The Goizueta Business School and the LGBTQ Institute at the National Center for Civil and Human Rights will collaborate to research and help address LGBTQ-related issues impacting people living in Southern states for the LGBTQ Institute/Emory Southern Survey 2021 cycle. This will be a second iteration of a similar survey conducted through a partnership between the LGBTQ Institute and Georgia State University in 2018.
While the initial partnership will last five years, the parties can agree to renew their collaborative efforts for three year terms.
The first two years of the collaboration will be focused on the survey, a participatory research initiative that will probe Southern LGBTQ people’s experieces in education and employment, criminal justice and safety and public health and well-being. The survey, which launches on June 30, will be sent to LGBTQ individuals living in 14 Southern states.

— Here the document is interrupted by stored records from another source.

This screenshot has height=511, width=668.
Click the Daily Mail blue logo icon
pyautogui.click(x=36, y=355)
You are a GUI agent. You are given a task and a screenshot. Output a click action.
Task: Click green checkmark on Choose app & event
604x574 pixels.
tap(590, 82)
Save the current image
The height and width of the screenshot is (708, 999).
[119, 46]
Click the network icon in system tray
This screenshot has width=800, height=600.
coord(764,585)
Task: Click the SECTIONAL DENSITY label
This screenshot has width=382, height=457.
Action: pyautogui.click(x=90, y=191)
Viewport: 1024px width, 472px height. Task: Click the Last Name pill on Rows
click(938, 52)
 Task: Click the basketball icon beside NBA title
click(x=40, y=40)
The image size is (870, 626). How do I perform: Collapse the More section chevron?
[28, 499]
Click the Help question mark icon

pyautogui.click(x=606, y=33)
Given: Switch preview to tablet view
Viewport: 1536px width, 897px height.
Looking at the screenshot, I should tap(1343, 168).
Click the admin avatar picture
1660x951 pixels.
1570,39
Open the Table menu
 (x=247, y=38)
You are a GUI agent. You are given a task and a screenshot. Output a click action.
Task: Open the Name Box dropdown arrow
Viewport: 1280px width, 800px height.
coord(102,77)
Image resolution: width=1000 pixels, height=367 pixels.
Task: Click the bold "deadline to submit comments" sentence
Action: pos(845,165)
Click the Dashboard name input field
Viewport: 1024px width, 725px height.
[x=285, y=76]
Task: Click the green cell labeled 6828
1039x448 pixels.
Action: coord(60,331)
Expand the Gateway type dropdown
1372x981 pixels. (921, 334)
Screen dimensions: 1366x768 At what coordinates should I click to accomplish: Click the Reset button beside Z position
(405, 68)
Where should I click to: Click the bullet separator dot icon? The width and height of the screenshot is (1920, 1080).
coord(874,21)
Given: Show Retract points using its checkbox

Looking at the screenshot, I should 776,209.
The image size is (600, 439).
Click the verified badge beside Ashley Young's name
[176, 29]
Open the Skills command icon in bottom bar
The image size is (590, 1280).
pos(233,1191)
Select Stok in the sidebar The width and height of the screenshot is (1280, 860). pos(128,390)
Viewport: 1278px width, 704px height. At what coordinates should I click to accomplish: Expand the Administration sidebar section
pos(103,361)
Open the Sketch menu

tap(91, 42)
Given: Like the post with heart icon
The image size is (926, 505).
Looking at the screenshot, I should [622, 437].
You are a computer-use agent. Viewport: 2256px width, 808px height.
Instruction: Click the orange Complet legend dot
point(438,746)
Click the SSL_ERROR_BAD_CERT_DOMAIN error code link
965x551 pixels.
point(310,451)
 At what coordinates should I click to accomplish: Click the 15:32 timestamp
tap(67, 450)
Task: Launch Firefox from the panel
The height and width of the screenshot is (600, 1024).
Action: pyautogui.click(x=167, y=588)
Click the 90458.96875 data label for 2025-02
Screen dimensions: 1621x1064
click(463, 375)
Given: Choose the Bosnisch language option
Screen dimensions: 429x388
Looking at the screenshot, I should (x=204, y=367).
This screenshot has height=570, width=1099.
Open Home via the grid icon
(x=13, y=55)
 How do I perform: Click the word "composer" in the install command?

Southern states receive the least funding for research on LGBTQ issues, cultivating a research gap where less is known about the experiences of LGBTQ people in the South compared to LGBTQ people in other regions, Giacomo Negro, Professor of Organization and Management at Goizueta Business School explained. The survey will expand awareness of the experiences of Southern LGBTQ people, particualrly as it relates to their experiences of discrimination and institutional support from employers.
Negro, who serves as the partnership’s principal investigator, and Executive Director of the LGBTQ Institute Ryan Roemerman are co-directing the 2021 survey. They work alongside Associate Professor of Organization and Management Melissa Williams, Gabrielle Lopiano (21B), who recently defended her PhD dissertation in Organizations and Management, and LGBTQ Institute Fellow Ashlei Rabess.
“The business school faculty are the academics responsible for the redesign of the survey … to make it more streamlined and more relevant in terms of the questions that we want to ask,” Negro said. “We will support the administration of the survey, but that outreach has been the responsibility of the Institute.”
The 2018 survey’s findings held implications for fields like health care, education and employment. For example 33% of all respondents reported discrimination when trying to access health care services because of their sexual orientation or gender identity, with almost half choosing to avoid treatment. Transgender people were less likely to hold a full-time job but significantly more likely (15.4%) to report being treated unfairly in terms of hiring, compensation or promotion by an employers than their LGB peers (5.4%), the survey also found.
Given the last survey’s conclusions, Negro said that the 2021 survey will have more specific questions about employment and the support that employees may receive from employee resource groups, as well as a COVID-19 section to understand how the pandemic affected survey participants.
Using survey data, the partnership will analyze patterns across different life domains, like connecting economic stability with mental health indicators or prior experiences of discrimination with economic achievements.
Ultimately, the partnership will produce “a series of reports, fact sheets, white papers and research briefs that provide evidence-based policy recommendations to address the needs and challenges LGBTQ people face in the South,” the memorandum of understanding states. The final products will be showcased in a public research symposium and press outreach.
“This is an important step in becoming more involved and engaged with the LGBTQ population,” Negro said. “I see a broader value of knowing more about LGBTQ people in the South, and that’s something that is a little bit hard to do just based on census level data. The census does record basic information about cohabitating couples, and so same sex couples, but that’s pretty much all we know.”